Overladen tuning on modern guitars

In addition to working with old parlor guitars, there is one thing I do that should interest more. Overladen tuning on modern acoustic or electric guitars. The intonation means that the guitar is measured, the grip board is shortened about 1 mm at the upper saddle and a new toned upper saddle in bone is manufactured. On an acoustic guitar it can also mean that the stern trench is filled in and a new saddle trench is milled up in the right place. On acoustic a new toned stall leg is also mounted in legs. The stable leg usually tIpically need to be 3,5-4 mm thick to reach all intonation points. On an electric guitar, the stable is adjustable and needs no extra work.

After an oversaddle toning, the upper part of the grip board will fit much better. Two places to intonate provide the opportunity to get good intonation in two places on the grip board, my default is 3rd and 12th band, but you can choose other places if you want. The intonation distinguishes between different moods and string thicknesses as well as the string height at the 1st and 12th band and the neck relief. The height of the 1st band is made as low as possible and the relief is adjusted to about 0.10-01.5 mm in the middle of the board if there is a drawbar. The string height between bands and the underside of the string at the 12th band depends on the style of play, good if you know what string height you want or can measure it with blade dimensions on a guitar you enjoy!

Spun strings never get exactly the same intonation, although the difference for most is small on good strings. Unwound strings usually have the same intonation. On an electric guitar you can intonate the stable at the 12th band as usual and correct the difference in intonation for new strings. On an acoustic, the tone will be slightly worse with new strings, but always much better than with just the usual 12th band tone. I always double-check the intonation for spun strings when measuring because it happens that a spun string can be incorrectly made.

Perfect intonation is impossible to reach on a stringed instrument with fixed bands, but it is guaranteed to be much better with a proper oversaddle tone. I take SEK 2500 for such a job on an electric guitar, on an acoustic it can be up to a thousand lakh more expensive depending on whether the stool leg needs to be re-cut, not always necessary.
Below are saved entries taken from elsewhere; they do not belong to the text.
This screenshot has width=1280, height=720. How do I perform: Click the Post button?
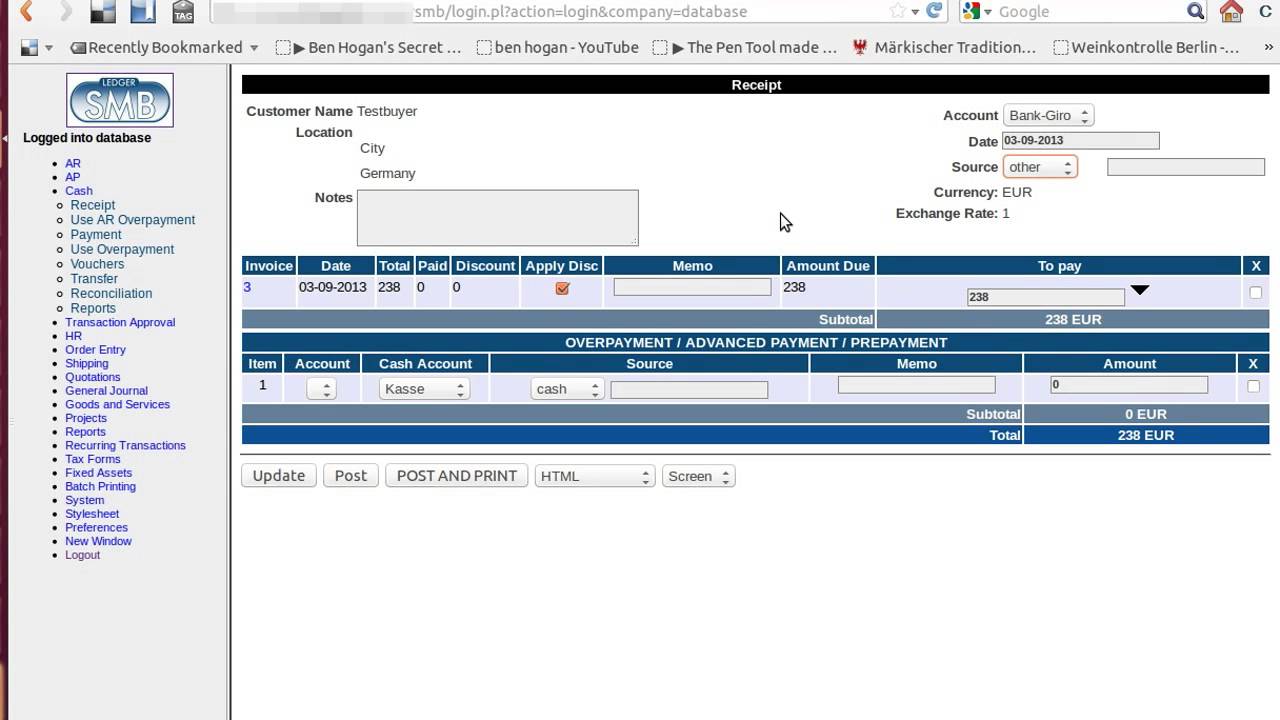click(350, 476)
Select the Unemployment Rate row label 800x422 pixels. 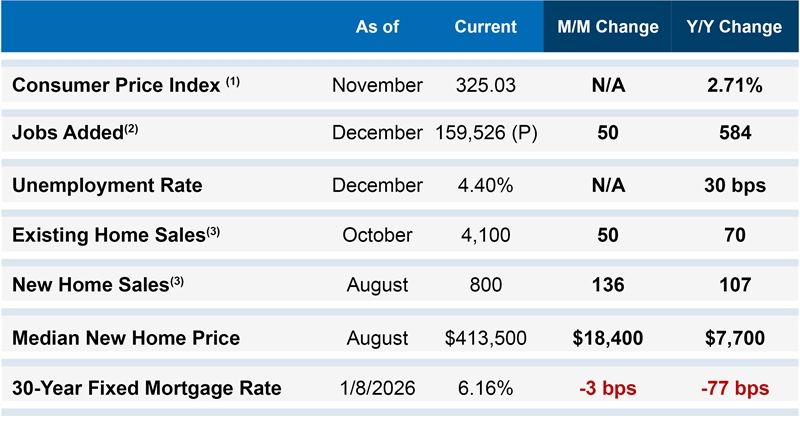[x=107, y=185]
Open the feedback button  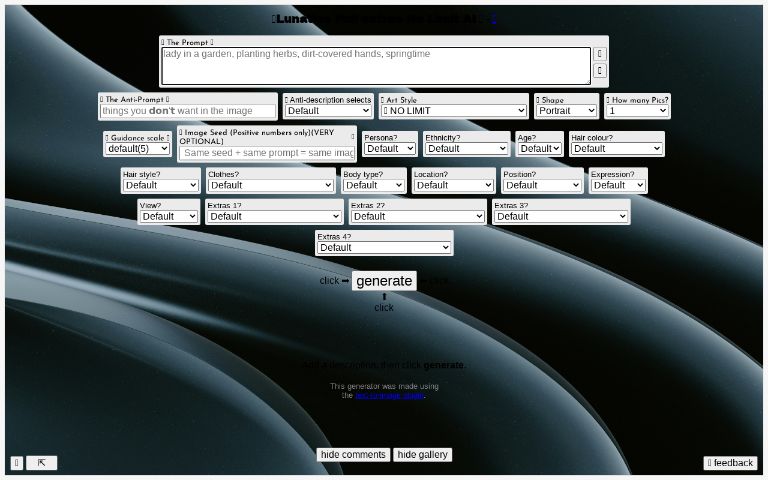pos(730,463)
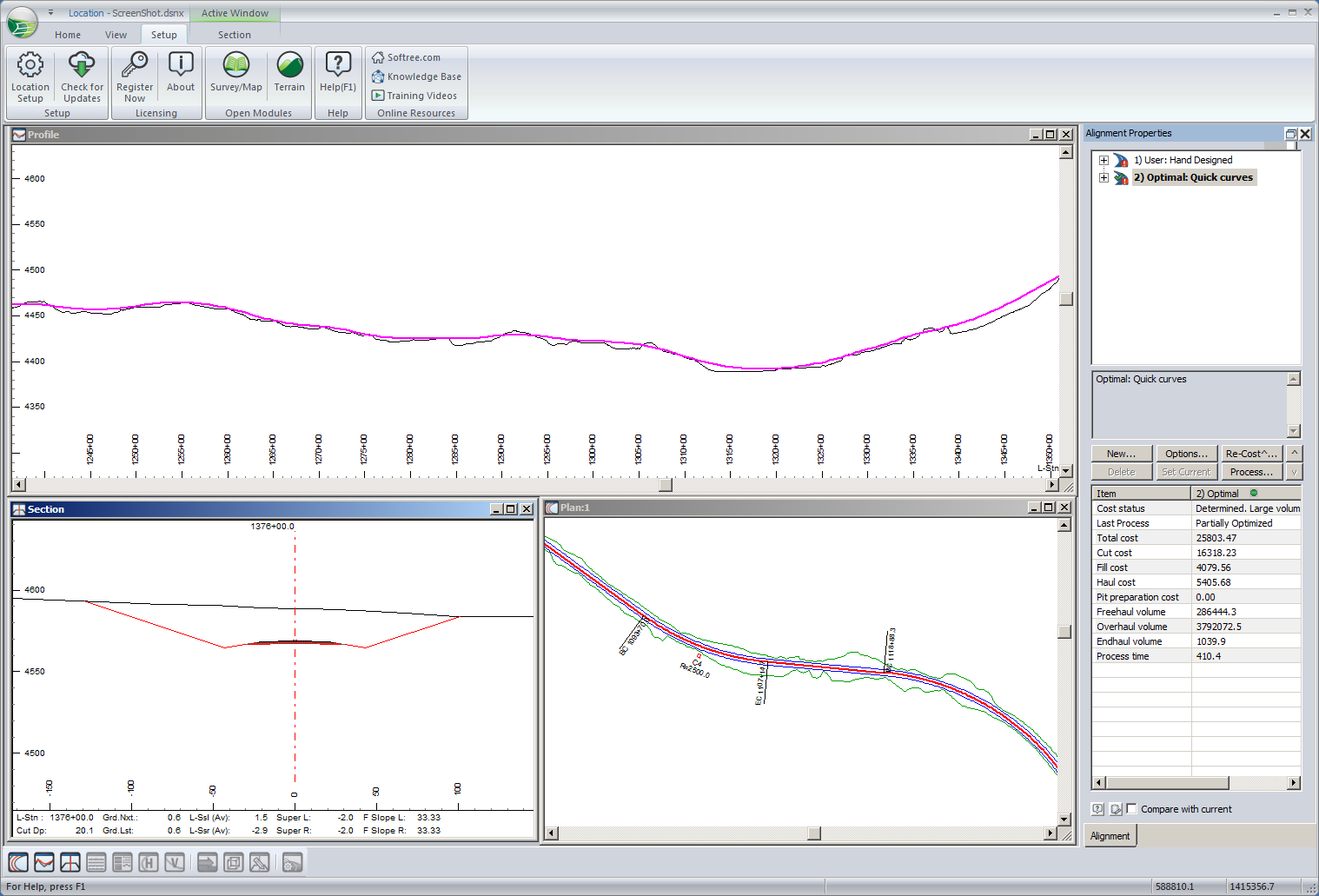1319x896 pixels.
Task: Click the Register Now key icon
Action: 135,76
To make the intonation, two new sets of favorite strings are needed, some info about playing style and string height at the 12th band. You must be willing to convert the guitar from the original condition, which means that the fingerboard is cut about 1 mm at the top and the stable legs can be moved on an acoustic guitar. If it is an extra expensive vintage guitar, I can make a "shelf nut" so you do not have to cut the board, but it gets uglier and costs extra.

Some pictures of a new Gibson that really needed help with the intonation! The board was cut about 1,5 mm to reach the point of intonation that came closest to the 1st band (the unspun G string), the upper saddle was milled back to the intonation point of the other strings.


    • Three solutions. Either loose strap pieces or a curved strap á la True Temperament, or you convert to a regular bone oversaddle. The most stylish is a bone saddle.